"I looked up and a spout was dancing
straight toward me, shimmying, swaying like a genie, homing in like
it had radar. I tried to dodge it. But it was too close now, the
swirling wind kept pulling the ocean out from under me like a rug.
I thought it was starting to hail, then I realized what was hitting
me was little fish, snappers and ballyhoo, that had gotten sucked
into the spout and now were raining down, bouncing off the deck,
slapping into the cockpit. The shrouds were twanging and groaning.
I think the mainsail tore but I can't be sure; the jib came loose
and was whipping around like a flag in a battle.
"And I really don't know what happened
next," the painter said. He was still staring at the ceiling and
speaking in a quiet monotone. His parrot shifted on its perch and
scratched its chest with its beak. "I might've been carried back to
the coral, I really can't be sure. Either I was pulled out of the
boat or the boat broke up around me. I think something hit me in
the head— maybe the boom, maybe just something flying. I suppose I
was knocked out. Then suddenly I was in the water, awake enough to
thrash through the foam like a madman. I looked around for the
boat. It was gone. I thought I saw the top of the mast
disappearing, but I may have imagined it. My arms were getting
exhausted, I was sucking too much water. Then the dinghy—half the
dinghy—came bobbing by. I managed to grab it and nestle in; it was
like a leaky clamshell. I must've passed out again."

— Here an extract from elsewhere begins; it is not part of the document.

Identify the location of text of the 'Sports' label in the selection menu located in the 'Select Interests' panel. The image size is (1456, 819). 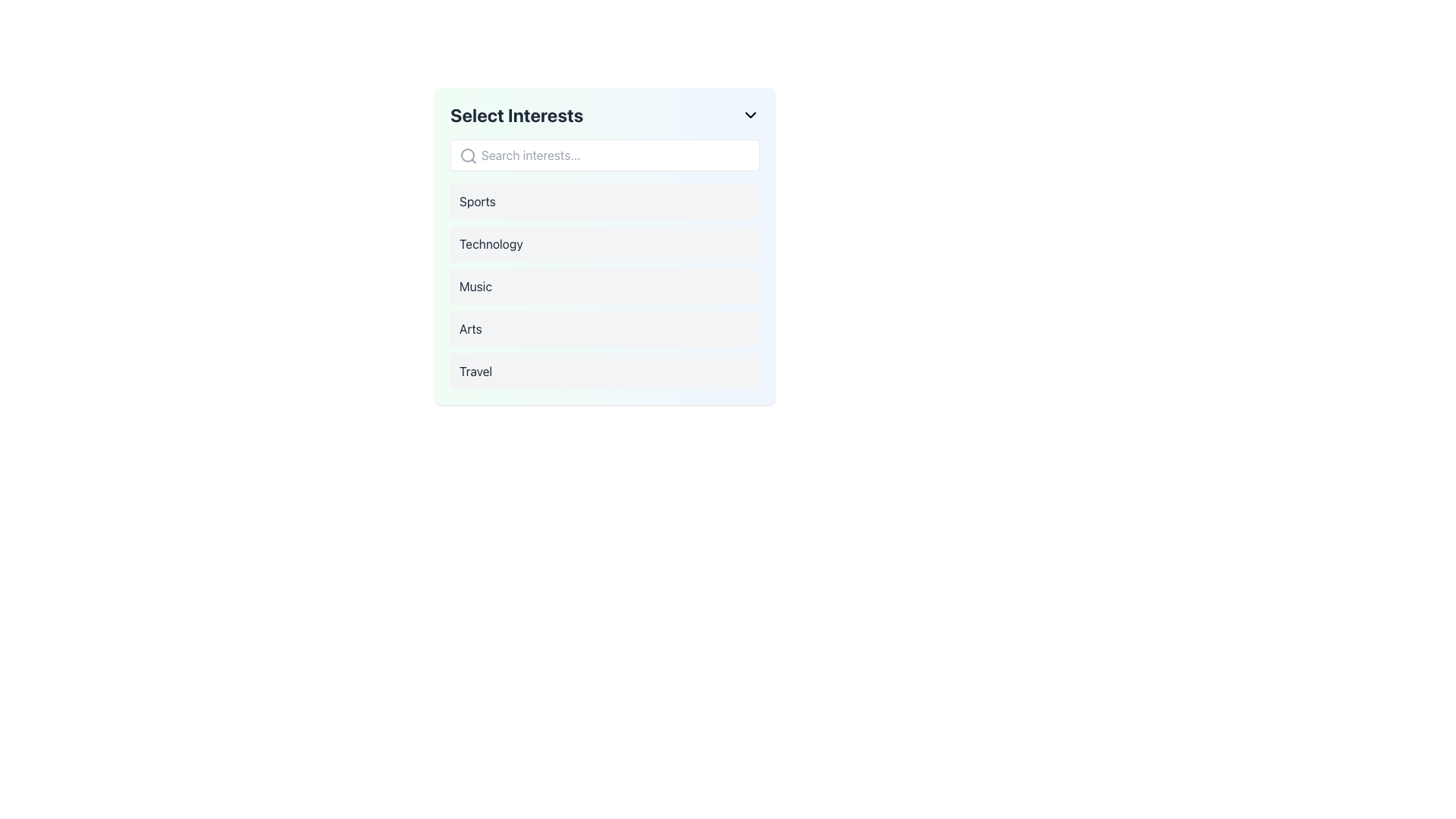
(476, 201).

Nina Silver put her hand on her husband's.
His skin was so thin it felt powdery and she thought she could
distinguish the small bones in his fingers. "Augie," she said, "if
this is too painful . . ."
The painter seemed surprised at the word. He
smiled, and his wife noticed how deep were the fissures in his
burned lips. They seemed to divide his mouth almost into tiles of
flesh. "Painful? I wasn't aware of it being painful. Beautiful and
terrifying. Painful, no."
He looked at his wife and realized he had
been misunderstood, and that the misunderstanding had hurt her.
"Missing you," he said. 'That was painful. The thought of leaving
you by dying—that was painful. But those things I didn't feel till
later—till I remembered. For a long time I knew nothing except what
I imagine an animal knows: I knew I was alive. I knew I was in
danger. And that was all."
He paused and closed his eyes. His wife
nestled closer and waited for him to continue. But he didn't
continue. His breathing fell back into the rhythm of sleep, his
foot kicked weakly under the sheet and half awakened him. "I love
you, Nina," he mumbled, and then his breath began to whistle softly
through his nose. His wife stayed in bed a few minutes more, then
went, as on any ordinary morning, to put up coffee.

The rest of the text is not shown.